Attorney's fees are not awarded in the absence of extraordinary circumstances and no such circumstances are found in this case.NOTES
 "Dear Mr. & Mrs. Black:
"The following letter explains the reasoning in Chris Black not being allowed to attend school on March 31, 1970. On March 24 and March 26, 1970 Chris was asked to have his hair cut by a barber. In the past he attempted to cut his own hair. Upon Chris's failure to have his hair cut by March 31, 1970, Chris was denied permission to attend classes.
"The following policies are stated and taken from School District 4R handbook which affects school students.
"6. Students must wear proper dress and be properly groomed at all times while attending classes or physically present in school building or on school property. Proper dress for girls will be dresses, skirts and blouses or skirts and sweaters. Proper dress for boys will be trousers or jeans and shirts or sweaters and shirts not cut off square must be tucked inside trousers or jeans. Proper grooming means that the general appearance of each student as disclosed by his or her clothing and hair dress and the presence or absence of cosmetics must be such as to conform to the standards set forth herein and to the generally accepted customs and usages of the student body. Good grooming is evidence of good citizenship. Improper grooming can lead to lack of proper decorum and discipline on the part of the offender and on the student body in general. Offenders will be suspended or dismissed.
"7. Any student with accessive [sic] long hair, as determined by the Principal, will get it properly cut immediately upon notification by the Principal."Sincerely, Glen Drew Principal"
 The grooming code, so far as it is applicable, was accurately reproduced in the letter set out in footnote 1, including the term "accessive long hair."
 N. A. A. C. P. v. Alabama ex rel. Patterson, 357 U.S. 449, 462, 78 S. Ct. 1163, 2 L. Ed. 2d 1488 (1958)
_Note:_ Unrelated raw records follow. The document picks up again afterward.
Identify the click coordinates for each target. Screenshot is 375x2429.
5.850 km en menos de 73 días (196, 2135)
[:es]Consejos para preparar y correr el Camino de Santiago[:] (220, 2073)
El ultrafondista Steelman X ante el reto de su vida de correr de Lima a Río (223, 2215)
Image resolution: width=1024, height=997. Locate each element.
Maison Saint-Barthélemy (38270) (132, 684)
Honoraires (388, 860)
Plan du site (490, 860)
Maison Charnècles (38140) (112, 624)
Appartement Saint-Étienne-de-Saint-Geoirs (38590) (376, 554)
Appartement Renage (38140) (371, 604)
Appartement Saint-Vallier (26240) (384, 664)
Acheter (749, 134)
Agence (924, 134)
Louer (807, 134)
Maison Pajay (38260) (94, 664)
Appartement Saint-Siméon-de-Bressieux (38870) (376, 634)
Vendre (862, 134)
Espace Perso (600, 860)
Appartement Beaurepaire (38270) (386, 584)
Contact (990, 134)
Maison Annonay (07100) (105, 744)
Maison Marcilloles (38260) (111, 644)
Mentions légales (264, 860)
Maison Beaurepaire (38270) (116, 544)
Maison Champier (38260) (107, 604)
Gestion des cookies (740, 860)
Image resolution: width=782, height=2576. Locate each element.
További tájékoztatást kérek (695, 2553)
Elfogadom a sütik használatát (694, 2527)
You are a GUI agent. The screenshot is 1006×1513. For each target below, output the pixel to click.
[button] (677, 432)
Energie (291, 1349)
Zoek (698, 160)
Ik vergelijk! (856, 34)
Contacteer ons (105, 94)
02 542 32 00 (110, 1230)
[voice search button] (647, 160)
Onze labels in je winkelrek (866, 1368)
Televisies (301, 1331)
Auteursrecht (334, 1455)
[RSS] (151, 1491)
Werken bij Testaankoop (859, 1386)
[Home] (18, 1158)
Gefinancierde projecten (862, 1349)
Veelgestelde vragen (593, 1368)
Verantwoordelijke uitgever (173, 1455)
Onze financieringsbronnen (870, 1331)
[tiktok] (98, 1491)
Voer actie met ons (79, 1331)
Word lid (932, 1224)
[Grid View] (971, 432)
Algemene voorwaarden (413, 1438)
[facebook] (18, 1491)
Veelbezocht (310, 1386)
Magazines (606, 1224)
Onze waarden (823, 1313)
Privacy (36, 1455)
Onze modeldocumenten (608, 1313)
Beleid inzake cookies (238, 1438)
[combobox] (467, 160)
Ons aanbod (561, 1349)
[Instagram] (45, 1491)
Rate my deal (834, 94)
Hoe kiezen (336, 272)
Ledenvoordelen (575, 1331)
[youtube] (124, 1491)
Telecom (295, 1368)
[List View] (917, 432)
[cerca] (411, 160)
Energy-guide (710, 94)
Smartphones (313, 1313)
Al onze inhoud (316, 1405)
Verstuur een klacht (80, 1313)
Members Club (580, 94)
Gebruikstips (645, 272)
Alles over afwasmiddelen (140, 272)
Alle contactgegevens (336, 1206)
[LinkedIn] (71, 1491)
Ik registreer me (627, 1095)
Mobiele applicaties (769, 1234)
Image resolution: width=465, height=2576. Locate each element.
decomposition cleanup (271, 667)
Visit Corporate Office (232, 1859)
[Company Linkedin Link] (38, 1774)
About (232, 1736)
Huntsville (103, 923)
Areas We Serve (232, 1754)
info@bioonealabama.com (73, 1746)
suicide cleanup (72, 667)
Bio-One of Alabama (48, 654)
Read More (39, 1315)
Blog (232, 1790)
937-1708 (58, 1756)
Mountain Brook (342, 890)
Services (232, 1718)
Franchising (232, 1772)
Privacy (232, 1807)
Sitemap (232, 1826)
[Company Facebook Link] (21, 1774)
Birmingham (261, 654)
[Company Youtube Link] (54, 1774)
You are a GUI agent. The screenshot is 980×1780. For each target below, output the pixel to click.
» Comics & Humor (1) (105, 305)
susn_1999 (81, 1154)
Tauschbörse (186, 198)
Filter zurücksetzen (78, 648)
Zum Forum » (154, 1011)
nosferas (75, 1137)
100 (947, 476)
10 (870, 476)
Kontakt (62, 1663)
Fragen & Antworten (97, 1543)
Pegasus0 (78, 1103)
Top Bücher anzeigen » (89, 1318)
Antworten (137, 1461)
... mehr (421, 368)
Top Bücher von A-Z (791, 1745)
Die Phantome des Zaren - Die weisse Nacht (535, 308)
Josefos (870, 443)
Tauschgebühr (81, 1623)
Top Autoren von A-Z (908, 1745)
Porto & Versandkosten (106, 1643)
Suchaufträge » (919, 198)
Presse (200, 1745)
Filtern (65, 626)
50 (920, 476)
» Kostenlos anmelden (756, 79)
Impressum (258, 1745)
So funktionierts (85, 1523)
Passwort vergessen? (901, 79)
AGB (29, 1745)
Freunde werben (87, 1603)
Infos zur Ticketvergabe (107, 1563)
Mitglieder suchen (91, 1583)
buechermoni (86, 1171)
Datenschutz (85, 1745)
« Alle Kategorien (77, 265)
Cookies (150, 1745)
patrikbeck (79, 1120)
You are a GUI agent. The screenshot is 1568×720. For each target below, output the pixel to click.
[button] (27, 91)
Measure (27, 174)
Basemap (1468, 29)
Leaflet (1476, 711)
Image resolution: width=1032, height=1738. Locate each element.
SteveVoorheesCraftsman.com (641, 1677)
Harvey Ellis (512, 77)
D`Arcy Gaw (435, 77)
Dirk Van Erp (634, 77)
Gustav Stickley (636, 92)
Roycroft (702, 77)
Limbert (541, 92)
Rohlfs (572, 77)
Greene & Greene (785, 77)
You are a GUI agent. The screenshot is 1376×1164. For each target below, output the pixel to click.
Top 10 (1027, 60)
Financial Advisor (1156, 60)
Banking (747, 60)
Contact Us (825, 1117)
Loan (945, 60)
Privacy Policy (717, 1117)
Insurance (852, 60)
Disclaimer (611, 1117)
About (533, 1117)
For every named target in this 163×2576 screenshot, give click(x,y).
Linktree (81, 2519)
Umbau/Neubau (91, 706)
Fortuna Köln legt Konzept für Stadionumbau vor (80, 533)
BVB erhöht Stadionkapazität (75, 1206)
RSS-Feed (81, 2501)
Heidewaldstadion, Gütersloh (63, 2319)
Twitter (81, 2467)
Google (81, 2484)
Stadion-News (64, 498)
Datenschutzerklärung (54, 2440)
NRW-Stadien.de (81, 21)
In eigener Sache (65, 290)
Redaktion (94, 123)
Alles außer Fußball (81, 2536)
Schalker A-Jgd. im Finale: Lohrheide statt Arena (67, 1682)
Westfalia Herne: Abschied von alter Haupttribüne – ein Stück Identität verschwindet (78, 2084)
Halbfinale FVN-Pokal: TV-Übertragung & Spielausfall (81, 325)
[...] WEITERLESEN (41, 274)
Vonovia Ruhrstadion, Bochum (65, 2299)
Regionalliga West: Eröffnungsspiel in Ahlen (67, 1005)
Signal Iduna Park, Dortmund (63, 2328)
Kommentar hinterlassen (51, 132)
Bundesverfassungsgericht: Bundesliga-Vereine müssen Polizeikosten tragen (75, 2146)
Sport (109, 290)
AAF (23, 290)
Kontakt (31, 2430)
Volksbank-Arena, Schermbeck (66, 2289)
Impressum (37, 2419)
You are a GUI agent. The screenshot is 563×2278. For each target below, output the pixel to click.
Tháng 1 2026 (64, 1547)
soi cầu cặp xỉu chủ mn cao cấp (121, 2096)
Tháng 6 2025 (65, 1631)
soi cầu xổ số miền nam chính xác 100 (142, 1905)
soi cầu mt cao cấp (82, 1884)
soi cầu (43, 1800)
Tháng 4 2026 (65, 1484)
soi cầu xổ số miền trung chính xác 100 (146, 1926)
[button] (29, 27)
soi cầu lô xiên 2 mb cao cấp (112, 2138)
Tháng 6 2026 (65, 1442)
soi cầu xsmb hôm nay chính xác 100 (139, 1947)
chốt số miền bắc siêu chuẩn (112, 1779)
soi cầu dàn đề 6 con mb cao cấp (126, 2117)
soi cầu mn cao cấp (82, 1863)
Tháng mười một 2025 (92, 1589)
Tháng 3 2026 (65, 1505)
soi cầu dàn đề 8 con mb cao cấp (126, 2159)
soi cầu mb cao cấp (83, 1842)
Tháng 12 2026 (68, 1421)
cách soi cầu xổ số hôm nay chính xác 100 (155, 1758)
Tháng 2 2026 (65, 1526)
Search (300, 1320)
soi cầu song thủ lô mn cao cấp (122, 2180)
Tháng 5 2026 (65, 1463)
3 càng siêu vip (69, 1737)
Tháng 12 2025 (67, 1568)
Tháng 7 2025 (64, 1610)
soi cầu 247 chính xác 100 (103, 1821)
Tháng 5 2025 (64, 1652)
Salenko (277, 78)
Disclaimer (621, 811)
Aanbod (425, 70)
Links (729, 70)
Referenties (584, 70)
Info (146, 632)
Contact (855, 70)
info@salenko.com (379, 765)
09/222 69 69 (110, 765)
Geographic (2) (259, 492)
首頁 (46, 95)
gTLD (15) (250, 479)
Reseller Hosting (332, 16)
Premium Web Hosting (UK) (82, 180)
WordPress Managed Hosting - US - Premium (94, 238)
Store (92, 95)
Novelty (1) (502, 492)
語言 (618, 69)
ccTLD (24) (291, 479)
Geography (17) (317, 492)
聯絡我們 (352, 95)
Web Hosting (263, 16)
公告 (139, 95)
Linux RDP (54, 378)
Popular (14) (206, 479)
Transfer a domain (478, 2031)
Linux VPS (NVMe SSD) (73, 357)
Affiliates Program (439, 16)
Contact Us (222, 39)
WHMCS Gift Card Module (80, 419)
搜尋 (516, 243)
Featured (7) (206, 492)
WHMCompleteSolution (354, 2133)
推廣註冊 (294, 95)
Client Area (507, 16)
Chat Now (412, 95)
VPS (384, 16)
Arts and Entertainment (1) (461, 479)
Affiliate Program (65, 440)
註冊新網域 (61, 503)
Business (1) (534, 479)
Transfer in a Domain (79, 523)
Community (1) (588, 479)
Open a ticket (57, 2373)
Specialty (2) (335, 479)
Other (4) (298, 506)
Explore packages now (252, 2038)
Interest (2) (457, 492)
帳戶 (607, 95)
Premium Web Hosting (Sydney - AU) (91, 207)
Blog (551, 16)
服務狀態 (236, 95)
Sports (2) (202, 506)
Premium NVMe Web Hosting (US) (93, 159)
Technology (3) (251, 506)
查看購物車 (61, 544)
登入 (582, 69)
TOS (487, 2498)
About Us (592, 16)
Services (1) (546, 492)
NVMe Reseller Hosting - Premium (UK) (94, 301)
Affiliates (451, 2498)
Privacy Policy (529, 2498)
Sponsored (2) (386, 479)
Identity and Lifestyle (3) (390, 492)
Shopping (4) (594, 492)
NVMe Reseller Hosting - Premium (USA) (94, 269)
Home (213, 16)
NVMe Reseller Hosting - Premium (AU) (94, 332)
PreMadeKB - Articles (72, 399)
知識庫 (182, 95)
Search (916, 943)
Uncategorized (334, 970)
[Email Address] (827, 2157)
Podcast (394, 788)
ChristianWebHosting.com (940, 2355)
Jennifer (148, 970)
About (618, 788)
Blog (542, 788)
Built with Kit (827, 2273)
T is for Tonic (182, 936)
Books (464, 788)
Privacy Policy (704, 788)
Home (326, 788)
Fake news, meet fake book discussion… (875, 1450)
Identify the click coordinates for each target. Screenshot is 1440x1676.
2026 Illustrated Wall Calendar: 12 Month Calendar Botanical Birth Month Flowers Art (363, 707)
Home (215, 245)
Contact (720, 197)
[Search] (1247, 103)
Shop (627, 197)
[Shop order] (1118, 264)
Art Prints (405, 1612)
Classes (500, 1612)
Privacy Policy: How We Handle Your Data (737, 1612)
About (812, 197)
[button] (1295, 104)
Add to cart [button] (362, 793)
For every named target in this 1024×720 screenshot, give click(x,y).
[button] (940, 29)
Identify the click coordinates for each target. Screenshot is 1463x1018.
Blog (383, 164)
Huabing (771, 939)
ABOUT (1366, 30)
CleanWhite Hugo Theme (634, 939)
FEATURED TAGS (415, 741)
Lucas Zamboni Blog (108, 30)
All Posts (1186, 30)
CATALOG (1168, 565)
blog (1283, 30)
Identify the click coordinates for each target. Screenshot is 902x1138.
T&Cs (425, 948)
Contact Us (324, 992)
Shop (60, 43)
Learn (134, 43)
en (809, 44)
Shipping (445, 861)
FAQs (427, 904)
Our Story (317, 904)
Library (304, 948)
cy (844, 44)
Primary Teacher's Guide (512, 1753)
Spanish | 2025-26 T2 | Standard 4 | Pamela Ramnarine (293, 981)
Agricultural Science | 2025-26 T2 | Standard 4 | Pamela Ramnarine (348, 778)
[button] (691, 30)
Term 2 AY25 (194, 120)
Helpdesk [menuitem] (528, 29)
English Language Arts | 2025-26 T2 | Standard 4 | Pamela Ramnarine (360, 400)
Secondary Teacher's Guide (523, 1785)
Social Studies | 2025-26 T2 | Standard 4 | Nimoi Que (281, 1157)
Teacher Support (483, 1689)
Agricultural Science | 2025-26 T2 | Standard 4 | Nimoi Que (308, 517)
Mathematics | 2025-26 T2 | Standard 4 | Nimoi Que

 Boyd v. United States, 116 U.S. 616, 630, 6 S. Ct. 524, 29 L. Ed. 746 (1886)
 Griswold v. Connecticut, 381 U.S. 479, 85 S. Ct. 1678, 14 L. Ed. 2d 510 (1965)
 Opinion of Mr. Justice Douglas, 381 U.S. 479, 85 S.Ct. 1678:
"The foregoing cases suggest that specific guarantees in the Bill of Rights have penumbras, formed by emanations from those guarantees that help give them life and substance. * * * Various guarantee create zones of privacy. * * *"
 Opinion of Mr. Justice Harlan, 381 U.S. at 499, 85 S. Ct. 1678
 Opinion of Mr. Justice Goldberg, 381 U.S. at 486, 85 S. Ct. 1678, in which the Chief Justice and Mr. Justice Brennan joined.
 Breen v. Kahl, 419 F.2d 1034 (C.A. 7th Cir. 1969); Griffin v. Tatum, 300 F. Supp. 60 (U.S.D.C.M.D.Ala.1969); Zachry v. Brown, 299 F. Supp. 1360 (U.S.D.C. N.D.Ala.1967); Sims v. Colfax Community School District, 307 F. Supp. 485 (U.S.D.C.S.D.Iowa 1970); Richards v. Thurston, 304 F. Supp. 449 (U.S.D.C. Mass.1969); Crossen v. Fatsi, 309 F. Supp. 114 (U.S.D.C.Conn.1970); Westley v. Rossi, 305 F. Supp. 706 (U.S.D.C. Minn.1969). Either directly contrary or holding that under the circumstances the state had met its burden by showing sufficient disruption of the school system are Crews v. Clones, 303 F. Supp. 1370 (U.S.D.C.S.D.Ind.1969); Ferrell v. Dallas Independent School Dist., 392 F.2d 697 (C.A. 5th Cir. 1968), cert. denied, 393 U.S. 856, 89 S. Ct. 98, 21 L. Ed. 2d 125; Davis v. Firment, 269 F. Supp. 524 (U.S. D.C.E.D.La.1967); Pritchard v. Spring Branch Independent School District, 308 F. Supp. 570 (U.S.D.C.S.D.Tex.1970); Stevenson v. Wheeler County Board of Education, 306 F. Supp. 97 (U.S.D.C.S.D. Ga.1969); and Brick v. Board of Education, School District No. 1, Denver, Colorado, 305 F. Supp. 1316 (U.S.D.C. Colo.1969).